The largest dinosaur to ever walk the Earth has been found in Argentina in 2013. Today, scientists have officially named the 70-ton, 120-foot-long creature Patagotitan mayorum.
Discovered on the Argentinian desert by a shepherd, the species is believed to have belonged to extra-huge titanosaurs that lived about 100 million years earlier.
Fateful Discovery
In 2013, Aureliano Hernandez saw a fossilized bone jutting out of a rock at the farm where he worked. The farm owners got in touch with local paleontologists for the rare find; Hernandez had unfortunately already passed away when the team arrived.
It was a massive fossil all right: it took two weeks for the thigh bone to be unearthed. It was part of the titanosaurs, or the last-surviving group of sauropods or long-necked dinosaurs, and apparently the biggest of them all.
News spread quickly, and a cast of the dinosaur was finally displayed at the American Museum of Natural History last January. Renowned naturalist Sir David Attenborough also released a documentary on the awe-inducing discovery.
Now the team of Luis Carballido and Diego Pol from the Museum of Paleontology Egidio Feruglio in Argentina have officially described the species and given it the name P. mayorum, in honor of the Patagonian region where it was first detected. The second part of the name remembers the Mayo family, which owned the land and welcomes the scientists studying the fossil.
Meet The P. Mayorum
While it’s slightly smaller than formerly thought, the Patagotitan is still twice as heavy as more familiar dinosaur species, and is 10 percent larger than the Argentinosaurus, which previously held the record for size.
“Even taking into account the uncertainty of those methods [for estimating body mass], Patagotitan comes out as a 60- to 80-ton behemoth. And nothing else we know of yet comes very close,” said John Hutchinson from the Royal Veterinary College.
The dinosaur lived about 101 million years earlier, during the Cretaceous period. The team used two different methods to estimate the Paragotitan’s heaviness: an equation approximating mass based on the circumference of the femur and humerus, and a calculation of the volume based on a 3D model of the skeleton.
The researchers believed that there was probably a “major event” that led the dinosaurs to be of such ferocious size.
“As far as we know and for some reason, giant titanosaurs were present only in Patagonia. This means that in Patagonia they had the resources and weather for their subsistence,” explained Carballido to Newsweek.

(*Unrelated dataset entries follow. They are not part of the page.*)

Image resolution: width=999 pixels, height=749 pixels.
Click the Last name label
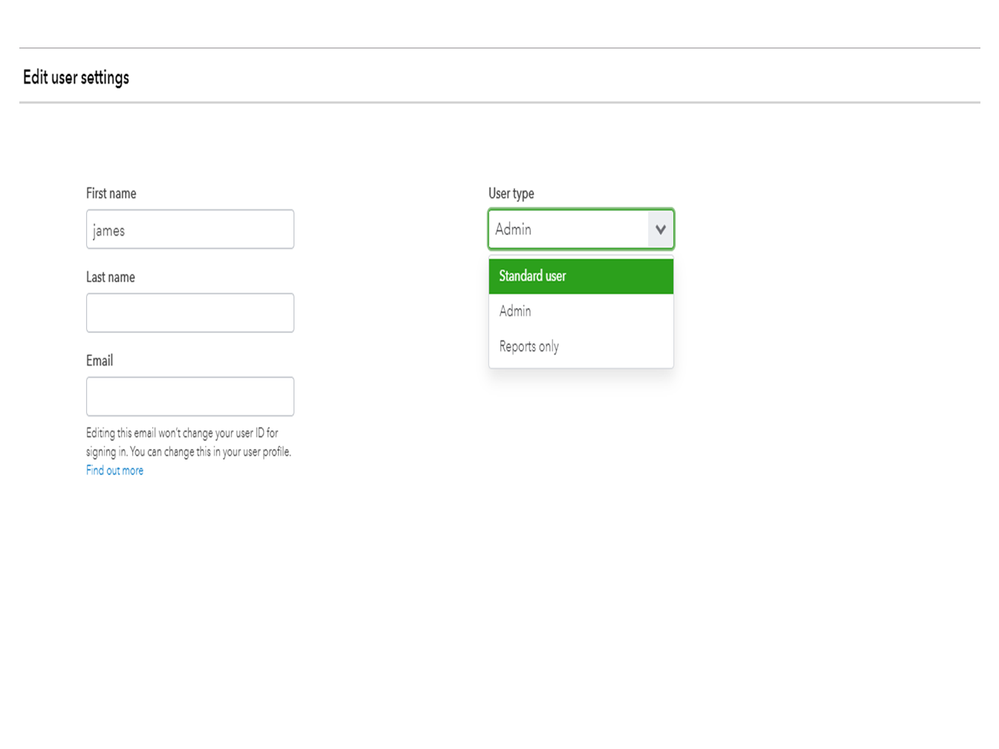[110, 277]
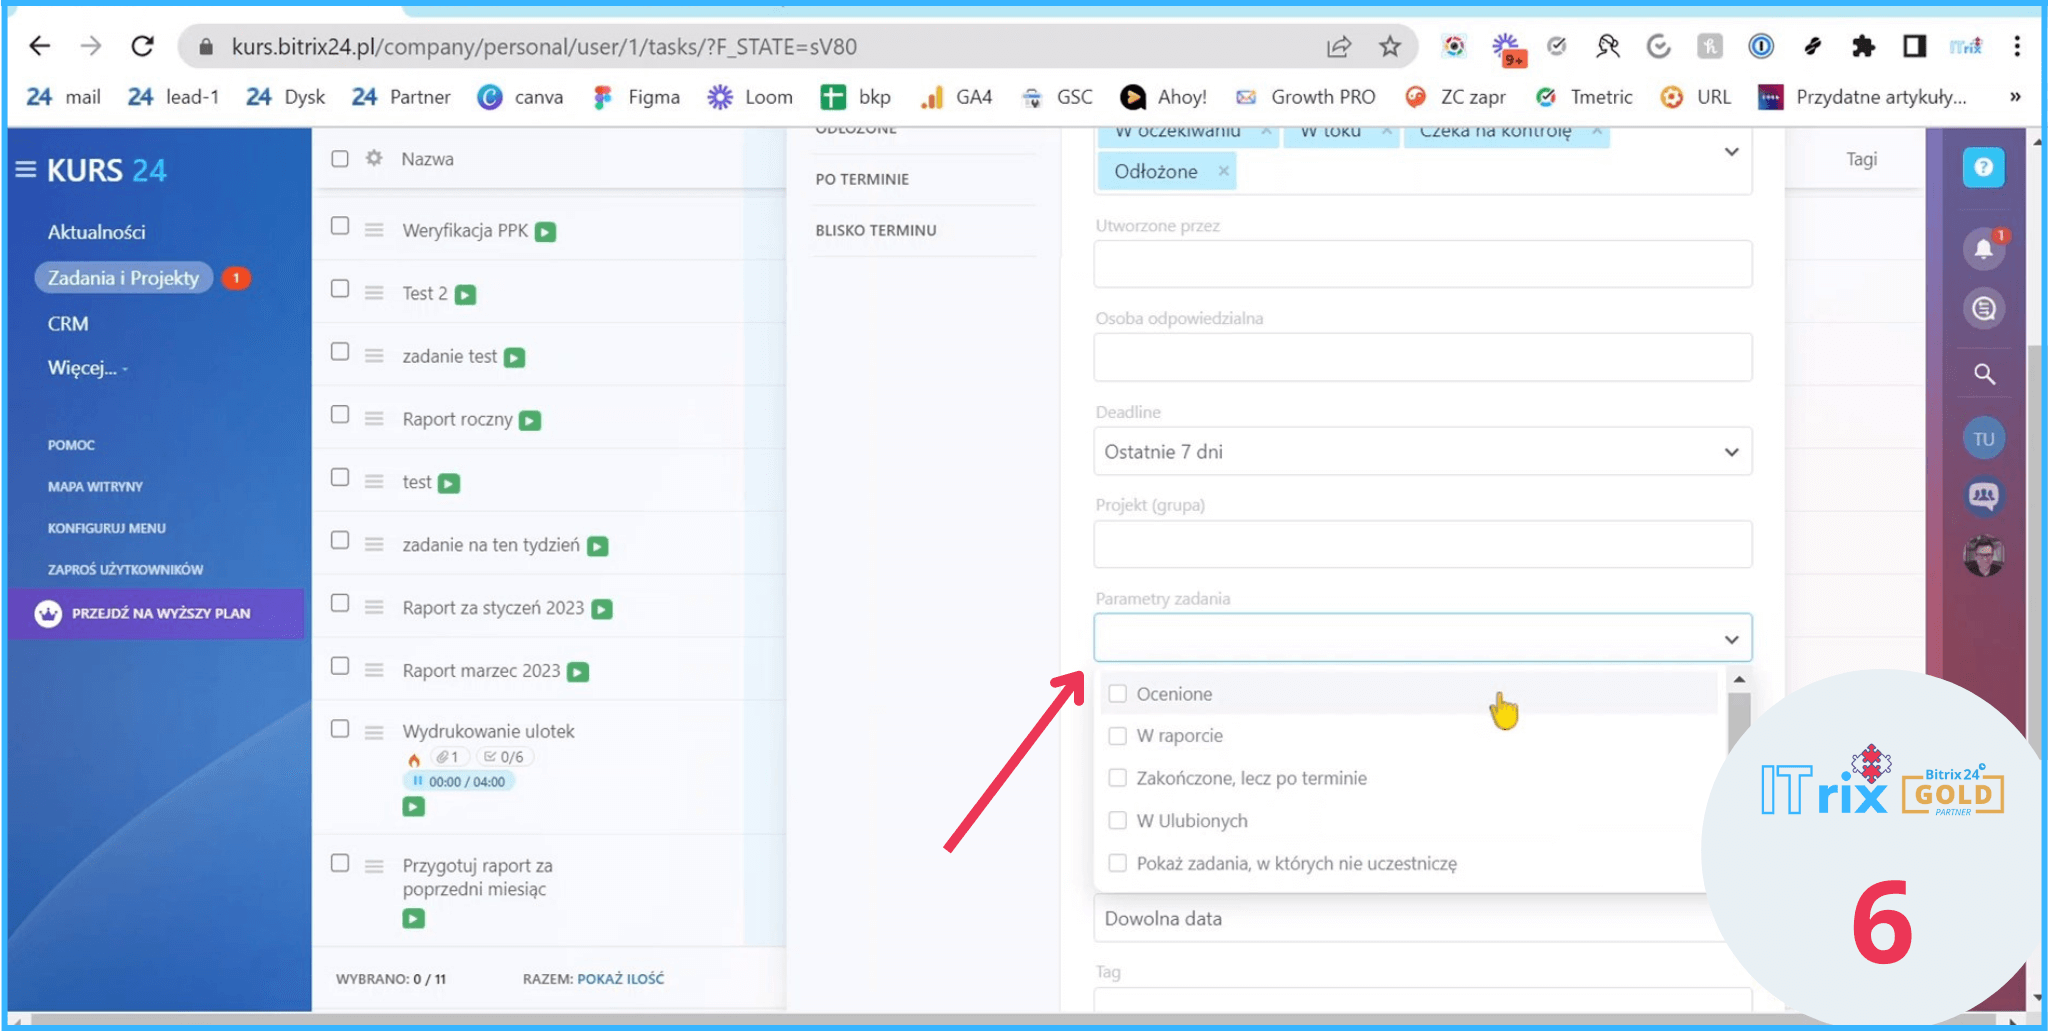The image size is (2048, 1031).
Task: Open CRM from the left menu
Action: click(68, 324)
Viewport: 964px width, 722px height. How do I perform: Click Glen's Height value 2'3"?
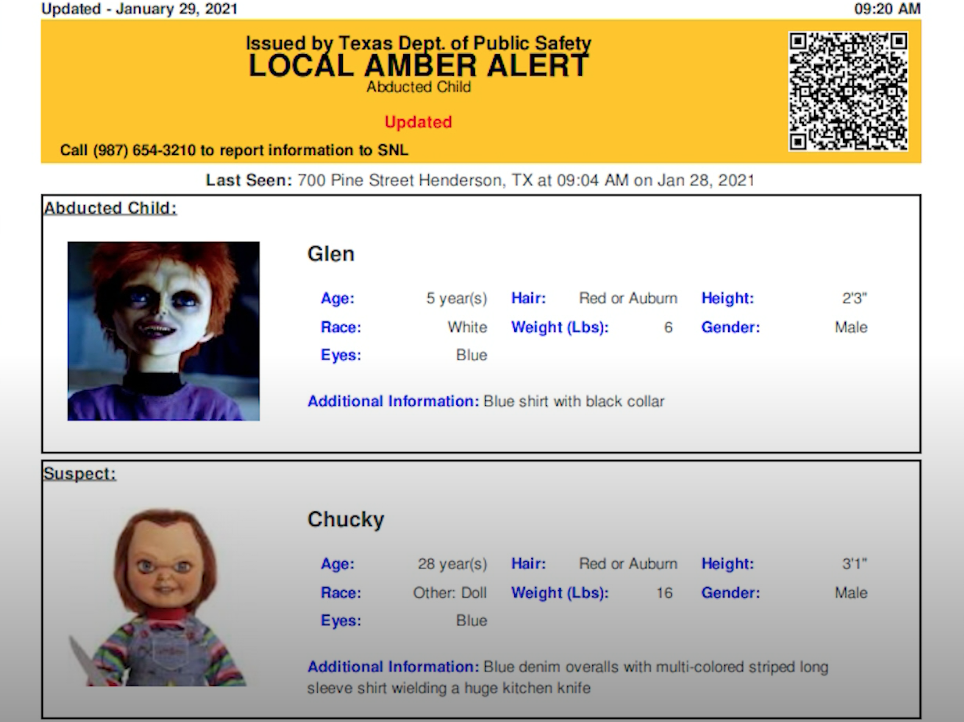[854, 298]

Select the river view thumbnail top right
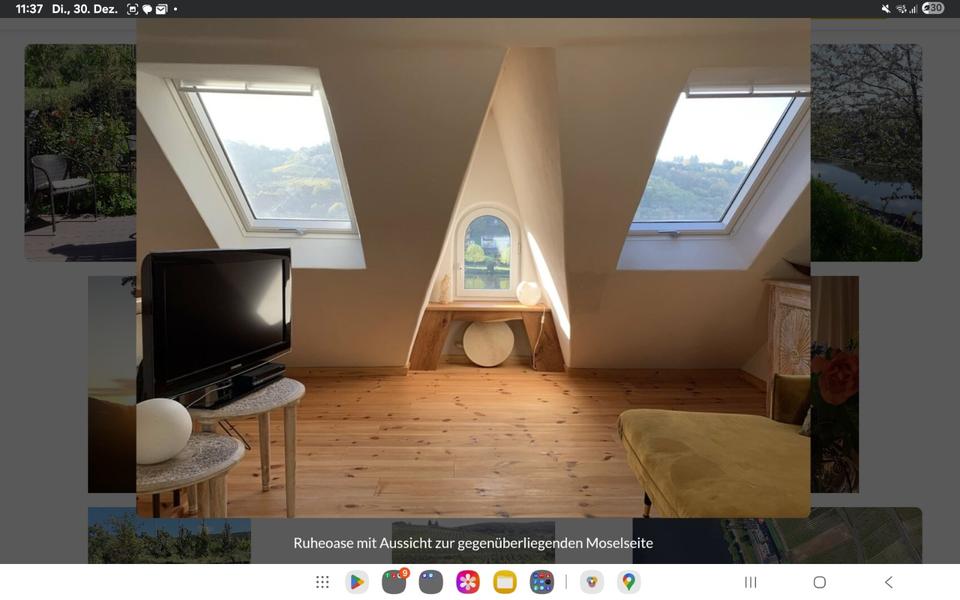(x=866, y=152)
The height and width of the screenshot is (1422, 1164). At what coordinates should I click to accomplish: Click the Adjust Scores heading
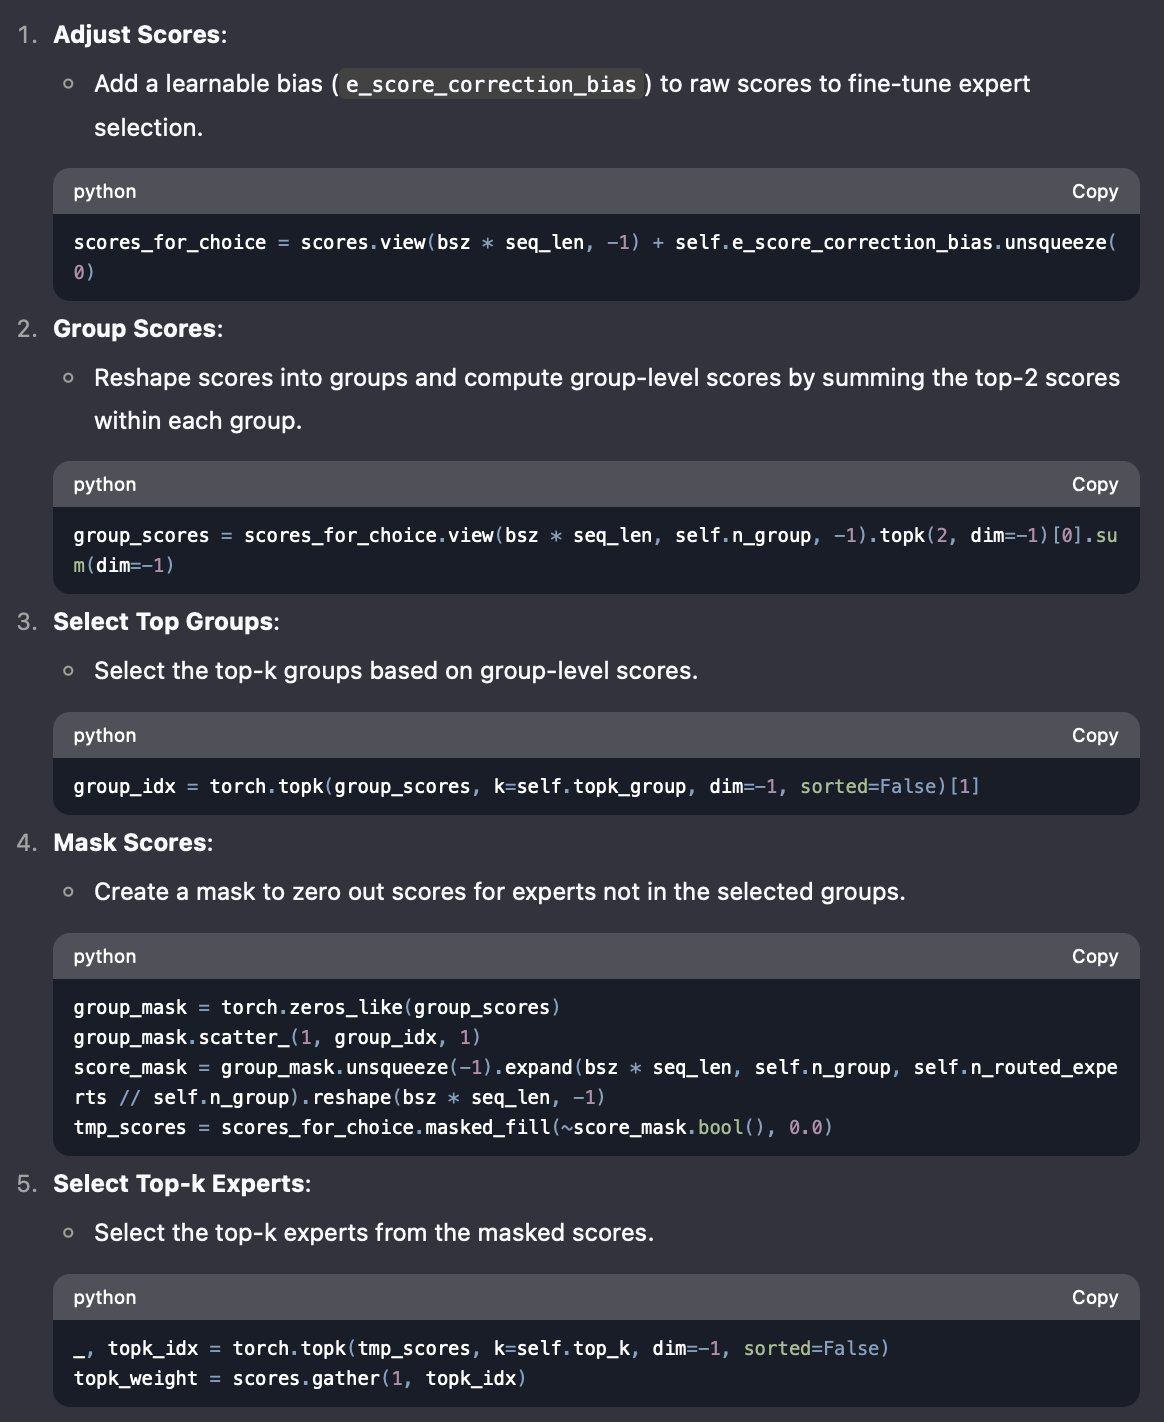(139, 34)
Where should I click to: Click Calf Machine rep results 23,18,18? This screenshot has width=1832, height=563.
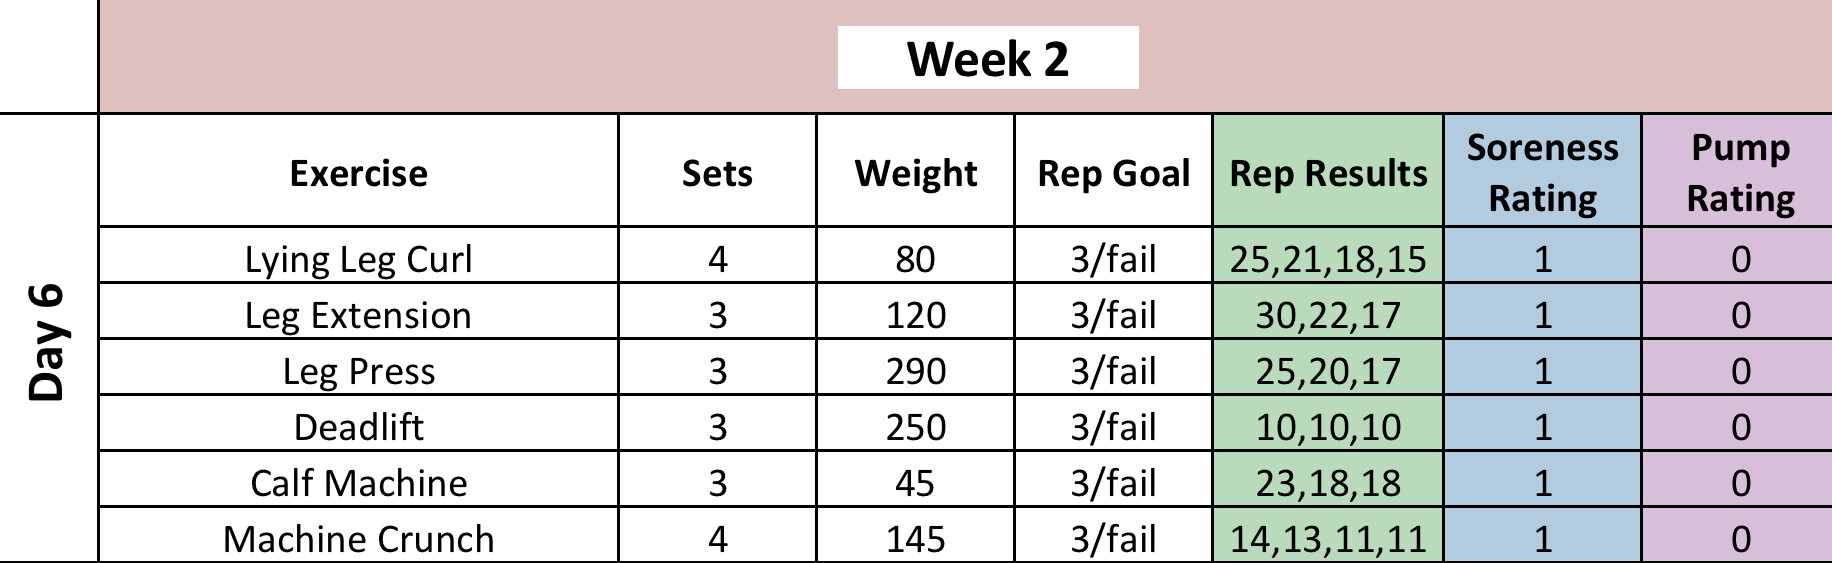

Other factors, however, may have caused for this outstanding body mass to not have developed in dinosaurs in other parts of the world. Titanosaurs, for instance, likely grew to be so big to better dodge predation.
The dinosaurs were also herbivores, and flowering plants at that time became highly diverse while the climate turned warmer. Scientists could only speculate if their skeleton shape changed, their metabolism changed, or they altered their behavior.
The findings were detailed in the journal Proceedings of the Royal Society B: Biological Sciences.